Rows on where targets appear:

## BEGIN

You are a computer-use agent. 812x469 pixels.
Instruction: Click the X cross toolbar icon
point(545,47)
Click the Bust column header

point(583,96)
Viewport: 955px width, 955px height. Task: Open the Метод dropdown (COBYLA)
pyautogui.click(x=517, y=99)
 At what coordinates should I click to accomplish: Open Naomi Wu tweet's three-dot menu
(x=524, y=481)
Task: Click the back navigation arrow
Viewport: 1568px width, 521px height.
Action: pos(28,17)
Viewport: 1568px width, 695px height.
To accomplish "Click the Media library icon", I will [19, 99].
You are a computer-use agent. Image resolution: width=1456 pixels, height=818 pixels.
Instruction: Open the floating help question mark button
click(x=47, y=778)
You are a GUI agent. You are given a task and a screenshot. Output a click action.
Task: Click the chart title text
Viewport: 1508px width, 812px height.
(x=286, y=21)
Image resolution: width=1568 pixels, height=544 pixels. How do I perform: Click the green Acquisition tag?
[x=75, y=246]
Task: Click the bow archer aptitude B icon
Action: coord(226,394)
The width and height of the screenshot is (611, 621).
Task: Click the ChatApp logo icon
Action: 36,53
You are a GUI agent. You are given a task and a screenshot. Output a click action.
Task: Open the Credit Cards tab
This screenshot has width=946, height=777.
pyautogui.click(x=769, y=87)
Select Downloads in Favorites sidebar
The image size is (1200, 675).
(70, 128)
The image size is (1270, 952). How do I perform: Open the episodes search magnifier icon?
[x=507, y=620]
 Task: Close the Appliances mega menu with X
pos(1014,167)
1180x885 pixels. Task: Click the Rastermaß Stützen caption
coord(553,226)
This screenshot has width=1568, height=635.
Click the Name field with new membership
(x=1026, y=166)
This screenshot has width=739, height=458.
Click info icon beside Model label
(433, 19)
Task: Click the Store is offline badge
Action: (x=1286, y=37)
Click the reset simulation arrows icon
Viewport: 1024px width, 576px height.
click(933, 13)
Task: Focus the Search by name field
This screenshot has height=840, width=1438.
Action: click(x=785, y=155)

## END

Problem to work on: Recast the rows above as a two-column CSV headed text and answer, putting each text and its answer on one line with both fields quoted and line breaks turned into spaces. Begin at the line that has "Task: Focus the Search by name field" and go through the end of the rows.

Written solution:
text,answer
"Task: Focus the Search by name field This screenshot has height=840, width=1438.","Action: click(x=785, y=155)"